The wartime destruction had to be cleared by hand because the deprivations of Germany after the war, especially in Berlin due to the blockade, made gasoline-powered machinery unavailable. In addition, the post-war unemployment was so great that hiring out-of-work Berliners to clear the rubble served a benefit.
With the male population decimated by the war, it was Berlin’s women (such as the war widow in The Big Lift played by Cornell Borchers with whom Montgomery Clift’s character falls in love) who cleaned up the rubble. These debris-collectors were called Trümmerfrauen or ‘rubble women.’
What the movie doesn’t show is that most of that debris was
taken to a site in the borough of Wilmersdorf in the southwest of the city,
near the Grunewald (‘greenwood’), Berlin’s forested “Central Park.” The debris was piled into a mountain named
Teufelsberg (‘devil’s mountain’), the highest spot in the city at about 365
feet above sea level (and 265 feet above the surrounding terrain).
the growing Teufelsberg in Wilmersdorf, West Berlin. Ullstein Bild
Teufelsberg—the name was taken from the mound’s proximity (about a half mile south) to a small lake in the Grunewald called Teufelssee (‘devil’s lake’), a place of legend and folklore since ancient times—was used as a dump site for debris through the 1950s and was finally landscaped in 1972. Some 98 million cubic yards of debris from West Berlin—the Soviets disposed of the rubble in their sector in their own way, much of it deposited outside the city—was collected to create the artificial mountain. That’s the approximate equivalent of the remains of 400,000 bombed buildings.
In February 1955, a 79-foot-long ski jump opened on the mound, then a larger one opened in March 1962, with room for 5,000 spectators. Ski jumping stopped in 1969 because the civilian recreation was incompatible with the super-secret military activities going on above.
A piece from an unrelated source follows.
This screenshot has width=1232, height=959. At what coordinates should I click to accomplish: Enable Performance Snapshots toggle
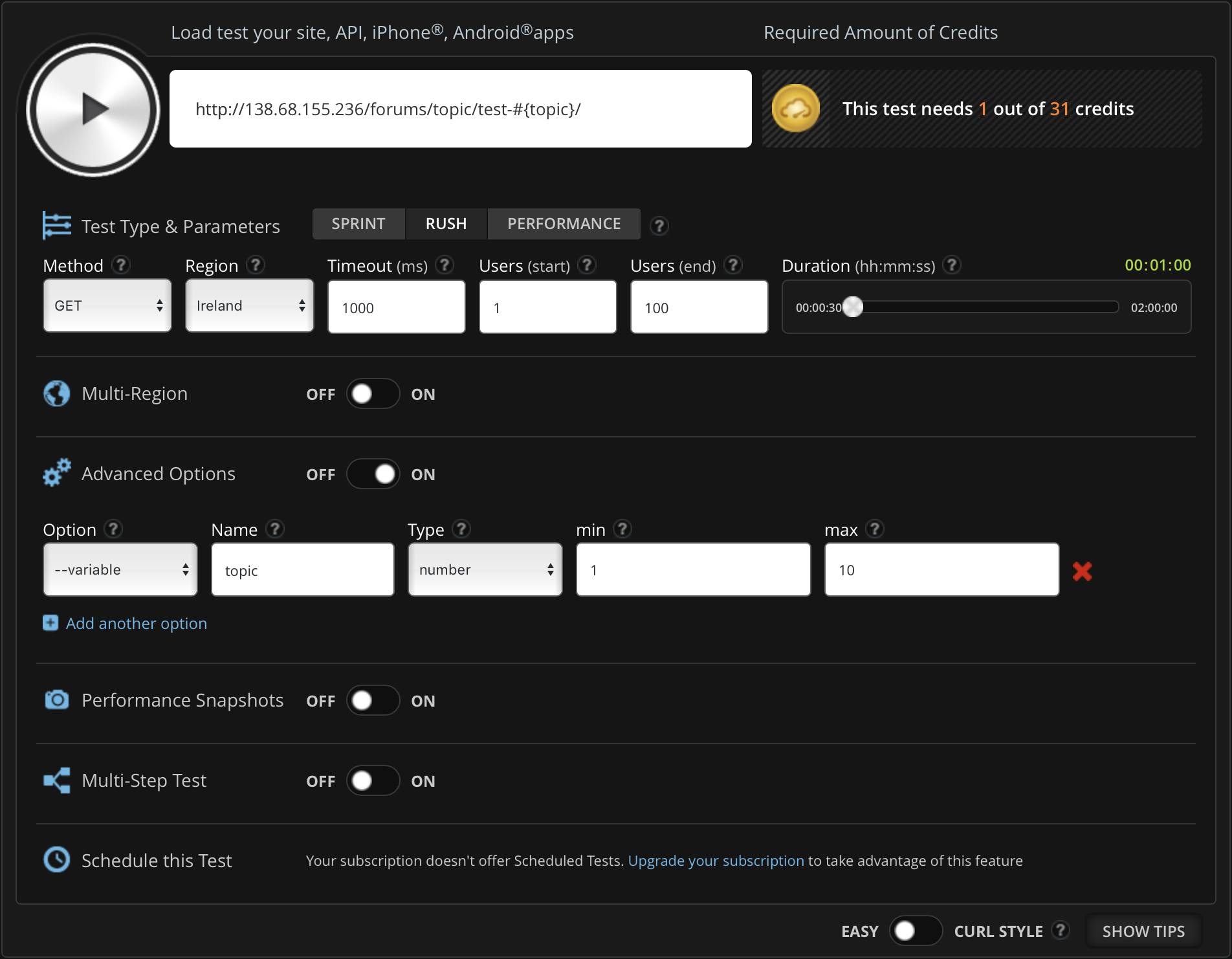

The jumps fell into decay from lack of maintenance and were removed in 1999 because they allegedly interfered with that activity (discussion of which is coming up).
For a brief time in the ’70s and ’80s, the district of Wilmersdorf produced wine on the southern slope of mountain. Up to 120 liters (a little less than 32 gallons) of Wilmersdorfer Teufelströpfchen (Wilmersdorf devil’s droplets) were bottled per year.
It wasn’t just what the mountain was made of or how it was created that’s a curiosity. however; there were many such artificial mounds in bomb-damaged cities all over Germany and much of Europe after the war. It was what was under the mountain.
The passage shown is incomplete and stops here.